Задания и упражнения:
1 - Назовите всех членов семьи Браузе, упомянутых в рассказе о семье Браузе.
2 - Допишите рассказ о семье Браузе, начав сразу после его последнего предложения.

Исходный текст:
:::

Руки у
главы семейства были золотые: и избу
поставить, и часы отремонтировать он мог
запросто. В семье прибавление произошло: у Гути и Виктора появился маленький братик,
Саша. Но грянул 1941-й…
"Как-то сумели выжить".
Осенью ночью за ними пришли люди в форме.
Старший по званию проверил документы и
спрятал их в планшетку: "Они вам больше не
понадобятся!" Мария Браузе с маленьким
Сашенькой на руках без сил опустилась на
стул у двери, возле которой стоял
вооруженный солдат. Он-то и произнес
негромко: "Собирайте вещи".
- Какие вещи? Зачем? Нас все равно
расстреляют! - вырвалось у Марии.
Но Август Браузе внял совету и быстро стал
вязать в узлы одеяла, подушки, какую-то
одежонку. Вот с этими узлами их и погрузили
в машину, которая привезла их на станцию. А
там в "телячьи" столыпинские вагоны - и до
города Свободный, что в Амурской области.
Потом опять был кузов грузовика и неблизкий
путь сквозь по-зимнему промозглую тайгу.
Гутю и Виктора отец закутал в одеяла и
подушки. Сашеньку, которому не было и года,
мама прижимала к груди, согревая своим
теплом.
Выгрузили их - с десяток семей, все с
ребятишками - почти что в лесу, возле
кого-то дощатого барака, грубо сколоченного,
в щелях и проломах. Это и был их нынешний
дом - общий для всех "переселенцев"… Все они
были немцами. Такими же, как и Браузе, -
давно обрусевшими, пустившими корни в не
слишком приветливую для них русскую землю,
но- немцами. Это было их виной и бедой.
…Все вместе они прожили недолго. Вначале -
очень скоро - умер Саша, простудившийся в
дороге. Через несколько месяцев забрали
Августа Браузе - как всегда, ночью. Впрочем
не его одного - всех мужчин из их одиноко
стоявшего среди тайги - 20 километров до
ближайшего поселка Эльга - барака. Остались
только женщины и дети.
Юлиана Браузе родилась через год после их
приезда, уже после того, как отца увели из
дома. Родилась прямо здесь, в щелястом
бараке. Но - выжила, одному Богу известно
как.
Ночь, когда увели из барака мужчин, была не
последней черной ночью. Когда Юле было
полтора месяца, обитателей барака опять
разбудили в два часа. Всем женщинам велено
было собираться. Одним, без детей. Творилось
что-то страшное: дети кричат, цепляются за
материнские подолы, женщины тоже в крик…
Всех погнали за 20 километров в комендатуру.

:::

Записи набора данных:
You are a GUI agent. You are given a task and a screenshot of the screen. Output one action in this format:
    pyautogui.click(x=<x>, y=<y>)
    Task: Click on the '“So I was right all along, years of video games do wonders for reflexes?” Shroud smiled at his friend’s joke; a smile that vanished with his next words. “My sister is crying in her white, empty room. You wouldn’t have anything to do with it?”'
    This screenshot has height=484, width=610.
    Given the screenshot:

:::

Ответы к заданиям:
1 - Август Браузе, Мария Браузе, Гутя, Виктор, Саша (Сашенька), Юлиана (Юля)

2 -
Там вызывали к коменданту по очереди. Браузе
попросила, чтобы ее вперед пропустили:
"Ребенок дома маленький", - объясняла она
какому-то военному. "Сколько ребенку?" -
спросил тот. - "Полтора месяца". - "Черт, я
же говорил, чтобы тех, у кого дети до трех
лет, не брали!" - буркнул он себе под нос. И
отпустил ее домой…
Она вернулась к детям - единственная из
всего барака. На следующий день приехала
машина за ребятишками, их увезли по детским
домам. В так называемом "спецпоселении"
осталась одна семья Браузе - мать и трое
детей: Гутя (ей шел четырнадцатый год),
семилетний Виктор и грудная девчушка. Одним,
почти в лесу, им было бы уж точно не выжить.
Вот их и перевели в другой поселок - ХЭС.
Там были люди. И была шахта, на которую
пошла работать 14-летняя Гутя, - катала
груженные вагонетки. Мама работала на
лесозаготовках…
Малышку Юлиану выкормила грудью тетя Мотя
Медведева - у нее свой был такой же, вот
она, приходя в ясли, и чужую кроху кормила.
("Наверное, потому мне и выжить удалось", -
говорит Юлиана Августовна). По утрам ходили
с солдатским котелком за баландой. Мария
принесет жидкое варево и тут же посылает
Гутю: "Пойди, может, тебе еще дадут". И
девчонка бежит - в любой мороз зимой, в
осеннюю хлябь и сырость. А еще каждый месяц
ходили отмечаться в комендатуру за 12 верст…
Вот так и жили до 1953-го - до смерти
Сталина и последовавшей вскоре после этого
реабилитации всех "политических". И еще
четыре года после того этого…
Не поселилась в душе обида.
Из ХЭСа уехали в 57-м в северный Казахстан.
Юлиане было 15 лет. Ни в пионеры, ни в
комсомол ее, конечно же, не приняли, потому
продолжить учебу после окончании семилетки
для нее было делом непростым. Поступить
удалось лишь в сельхозтехникум. Потом
работала на птицефабрике в Тимашево, куда
она приехала к старшей сестре (Августа
перебралась сюда за несколько лет до этого).
Замуж вышла, сына Эдика родила. С жильем
были проблемы - моталась молодая семья по
чужим углам. Потому держаться ни за работу,
ни за сам поселок смысла не было. И в 1969
году она с сыном приехала в Новокуйбышевск.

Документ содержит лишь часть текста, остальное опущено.